What are the most important potential shifts in the focus of corporate governance in the current crisis?
Above all, the crisis situation results in a number of atypical situations which normally do not arise in the ordinary course of business; these atypical situations can lead to extraordinary agenda items in the company’s life and in management meetings. Aforesaid may be particularly true if the Hungarian management of a Hungarian subsidiary (i) requests a decision from its foreign owners/shareholders on a transaction / case / measure of the Hungarian subsidiary, or (ii) the foreign owners/shareholders intend to give instructions and orders to the Hungarian management.
Are there any cases that can be specified?
Decisions and circumstances that significantly affect the pursuit of the core activity, the liquidity, or equity position of the Hungarian subsidiary are usually topics that may require the involvement of the foreign owners/shareholders.

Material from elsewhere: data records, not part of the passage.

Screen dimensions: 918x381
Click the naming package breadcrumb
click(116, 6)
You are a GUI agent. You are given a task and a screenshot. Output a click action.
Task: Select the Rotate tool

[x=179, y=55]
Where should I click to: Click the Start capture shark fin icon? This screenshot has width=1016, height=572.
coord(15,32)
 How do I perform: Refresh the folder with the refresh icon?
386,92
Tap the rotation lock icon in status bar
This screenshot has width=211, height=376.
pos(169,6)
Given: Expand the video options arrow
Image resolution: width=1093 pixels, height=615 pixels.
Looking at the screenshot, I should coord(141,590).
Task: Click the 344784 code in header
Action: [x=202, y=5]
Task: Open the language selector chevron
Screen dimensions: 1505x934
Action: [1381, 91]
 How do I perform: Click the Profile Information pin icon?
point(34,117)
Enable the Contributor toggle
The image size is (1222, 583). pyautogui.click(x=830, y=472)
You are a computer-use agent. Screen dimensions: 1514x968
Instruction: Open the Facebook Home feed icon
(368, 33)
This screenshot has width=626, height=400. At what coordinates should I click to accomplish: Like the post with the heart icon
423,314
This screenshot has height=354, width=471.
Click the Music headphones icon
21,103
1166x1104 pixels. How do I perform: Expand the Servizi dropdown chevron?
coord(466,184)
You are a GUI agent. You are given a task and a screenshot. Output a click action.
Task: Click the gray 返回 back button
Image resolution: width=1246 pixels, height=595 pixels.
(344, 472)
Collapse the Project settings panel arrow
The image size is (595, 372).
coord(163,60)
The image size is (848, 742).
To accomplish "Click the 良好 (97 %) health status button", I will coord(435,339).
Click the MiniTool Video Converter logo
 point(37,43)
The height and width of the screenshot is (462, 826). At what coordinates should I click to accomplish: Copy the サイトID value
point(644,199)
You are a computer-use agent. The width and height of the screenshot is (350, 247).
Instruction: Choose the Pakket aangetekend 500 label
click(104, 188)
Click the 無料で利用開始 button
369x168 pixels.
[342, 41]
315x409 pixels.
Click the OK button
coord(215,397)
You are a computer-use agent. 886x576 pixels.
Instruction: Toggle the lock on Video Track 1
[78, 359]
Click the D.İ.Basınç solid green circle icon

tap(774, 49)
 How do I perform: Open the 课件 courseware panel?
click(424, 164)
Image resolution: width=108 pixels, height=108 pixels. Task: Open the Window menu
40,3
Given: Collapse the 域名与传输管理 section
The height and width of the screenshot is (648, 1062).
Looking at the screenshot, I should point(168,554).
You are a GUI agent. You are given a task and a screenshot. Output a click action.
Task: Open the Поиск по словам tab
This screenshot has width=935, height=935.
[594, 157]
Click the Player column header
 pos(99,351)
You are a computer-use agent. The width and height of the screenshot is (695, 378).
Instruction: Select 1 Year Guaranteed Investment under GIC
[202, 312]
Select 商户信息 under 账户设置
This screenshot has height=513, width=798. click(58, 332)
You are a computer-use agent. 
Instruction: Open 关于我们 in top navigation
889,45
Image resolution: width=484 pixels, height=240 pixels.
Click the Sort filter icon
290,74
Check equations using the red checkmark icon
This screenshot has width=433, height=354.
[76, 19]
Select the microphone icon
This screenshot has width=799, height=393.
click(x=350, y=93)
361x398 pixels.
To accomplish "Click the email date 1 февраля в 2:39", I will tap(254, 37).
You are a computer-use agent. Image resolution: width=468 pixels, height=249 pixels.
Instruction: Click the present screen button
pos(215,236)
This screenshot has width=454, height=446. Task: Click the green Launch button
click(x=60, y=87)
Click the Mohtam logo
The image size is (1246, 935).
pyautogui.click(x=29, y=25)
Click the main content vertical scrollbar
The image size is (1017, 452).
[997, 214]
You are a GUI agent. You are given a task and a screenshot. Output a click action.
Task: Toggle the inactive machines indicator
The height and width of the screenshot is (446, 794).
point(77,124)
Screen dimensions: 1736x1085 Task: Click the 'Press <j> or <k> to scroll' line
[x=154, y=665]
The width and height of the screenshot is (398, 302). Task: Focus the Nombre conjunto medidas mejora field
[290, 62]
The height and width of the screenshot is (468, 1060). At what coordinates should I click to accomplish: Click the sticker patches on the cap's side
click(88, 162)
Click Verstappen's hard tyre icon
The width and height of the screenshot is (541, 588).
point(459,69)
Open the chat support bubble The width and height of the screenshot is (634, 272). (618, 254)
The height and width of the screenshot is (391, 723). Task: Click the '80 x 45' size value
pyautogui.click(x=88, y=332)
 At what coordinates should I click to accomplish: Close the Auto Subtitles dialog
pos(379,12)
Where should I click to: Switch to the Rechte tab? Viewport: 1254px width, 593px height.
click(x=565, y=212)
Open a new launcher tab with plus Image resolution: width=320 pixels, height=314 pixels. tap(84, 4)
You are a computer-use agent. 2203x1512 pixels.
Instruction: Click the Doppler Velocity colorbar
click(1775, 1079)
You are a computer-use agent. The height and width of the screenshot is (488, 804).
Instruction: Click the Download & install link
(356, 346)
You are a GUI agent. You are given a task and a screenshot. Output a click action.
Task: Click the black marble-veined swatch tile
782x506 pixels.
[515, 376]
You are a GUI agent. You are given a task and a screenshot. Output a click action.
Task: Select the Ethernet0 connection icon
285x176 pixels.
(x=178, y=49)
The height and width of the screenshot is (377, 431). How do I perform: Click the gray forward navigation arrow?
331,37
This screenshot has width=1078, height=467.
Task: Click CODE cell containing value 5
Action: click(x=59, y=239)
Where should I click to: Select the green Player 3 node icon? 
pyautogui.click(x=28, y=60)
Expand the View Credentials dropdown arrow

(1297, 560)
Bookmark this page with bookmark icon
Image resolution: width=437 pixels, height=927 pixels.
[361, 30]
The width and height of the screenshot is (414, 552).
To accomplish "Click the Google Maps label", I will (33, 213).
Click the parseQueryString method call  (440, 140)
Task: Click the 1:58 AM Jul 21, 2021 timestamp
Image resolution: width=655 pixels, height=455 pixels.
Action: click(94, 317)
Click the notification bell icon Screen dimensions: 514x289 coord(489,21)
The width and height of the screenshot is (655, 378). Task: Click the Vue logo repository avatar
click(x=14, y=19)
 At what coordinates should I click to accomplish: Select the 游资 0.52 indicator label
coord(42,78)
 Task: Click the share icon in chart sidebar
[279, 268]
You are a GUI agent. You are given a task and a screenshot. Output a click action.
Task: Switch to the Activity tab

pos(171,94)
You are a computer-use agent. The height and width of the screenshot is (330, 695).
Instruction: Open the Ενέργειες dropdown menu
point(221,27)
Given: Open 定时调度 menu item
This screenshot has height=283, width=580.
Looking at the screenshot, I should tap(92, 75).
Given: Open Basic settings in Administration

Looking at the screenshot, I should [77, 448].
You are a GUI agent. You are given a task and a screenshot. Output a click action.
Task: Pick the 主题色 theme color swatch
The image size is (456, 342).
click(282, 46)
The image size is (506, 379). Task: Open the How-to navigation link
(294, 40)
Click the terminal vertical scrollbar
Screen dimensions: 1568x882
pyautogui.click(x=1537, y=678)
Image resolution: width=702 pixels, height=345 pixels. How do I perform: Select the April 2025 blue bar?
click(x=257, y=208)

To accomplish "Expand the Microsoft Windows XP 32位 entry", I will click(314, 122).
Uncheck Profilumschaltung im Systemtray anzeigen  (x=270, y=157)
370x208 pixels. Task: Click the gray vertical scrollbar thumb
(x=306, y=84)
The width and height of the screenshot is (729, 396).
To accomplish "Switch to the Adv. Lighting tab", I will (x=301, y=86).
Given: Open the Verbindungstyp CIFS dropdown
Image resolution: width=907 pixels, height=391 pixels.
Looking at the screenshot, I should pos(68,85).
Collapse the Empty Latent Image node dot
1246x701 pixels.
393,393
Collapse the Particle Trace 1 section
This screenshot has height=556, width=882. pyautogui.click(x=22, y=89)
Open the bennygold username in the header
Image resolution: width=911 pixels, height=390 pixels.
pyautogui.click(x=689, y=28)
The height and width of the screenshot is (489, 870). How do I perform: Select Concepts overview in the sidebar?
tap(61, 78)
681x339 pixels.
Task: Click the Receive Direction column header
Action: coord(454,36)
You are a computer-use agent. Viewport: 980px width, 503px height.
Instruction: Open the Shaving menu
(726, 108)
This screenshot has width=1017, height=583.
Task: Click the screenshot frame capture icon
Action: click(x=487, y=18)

The company’s corporate governance – including the preparatory phases of the decision-making process –takes place in accordance with a settled and detailed protocol used. To what extent does the current situation affect it?
The current situation does not mean that the applied corporate governance protocols need to be changed. What is however required is that the decisions of the owners/shareholders are prepared with a higher level of care. The reason for this is that, under Hungarian law, the decision of or the instruction from an owner/shareholder may give rise to the liability of the management of the foreign parent company in certain crisis-related situations.
What crisis situations are we talking about? What type of responsibility may be established?
If the Hungarian subsidiary gets into a situation in which it is threatened by insolvency, there is a shift in the general obligations of the management: instead of focusing solely on the interests of the company management now has to consider the interests of the creditors as well.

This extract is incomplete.